__WORK ORDER__
Write out every entry exactly; the pictures do not belong in the copy.

__EXTRACTED INFORMATION__
:::::
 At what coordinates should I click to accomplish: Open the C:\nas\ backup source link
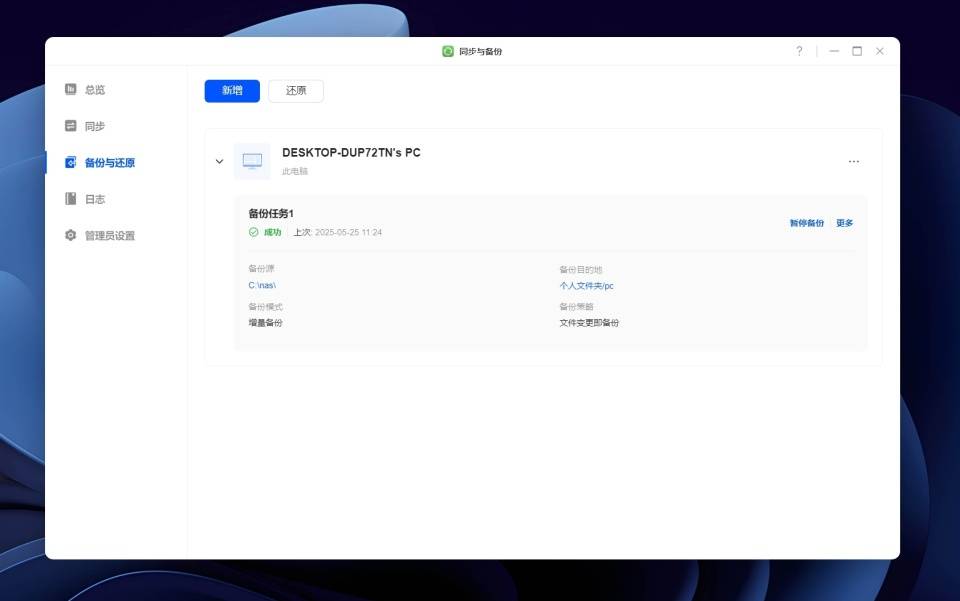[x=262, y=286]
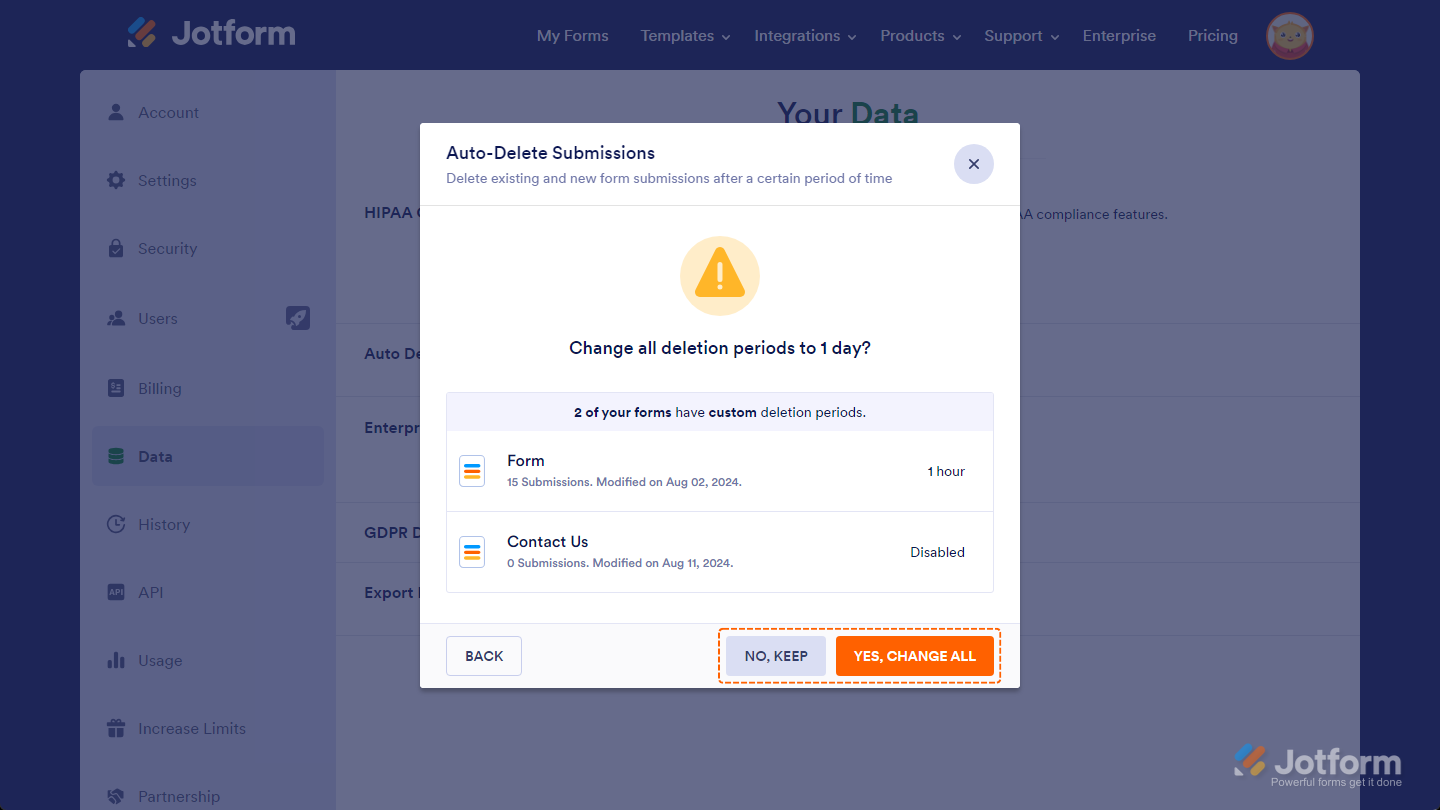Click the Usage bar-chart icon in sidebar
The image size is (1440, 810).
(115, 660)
:::::
__RESPONSE TO THIS TASK__
 At what coordinates should I click to accomplish: Open the C:\nas\ backup source link
[x=262, y=286]
Click the Usage bar-chart icon in sidebar
The image size is (1440, 810).
(115, 660)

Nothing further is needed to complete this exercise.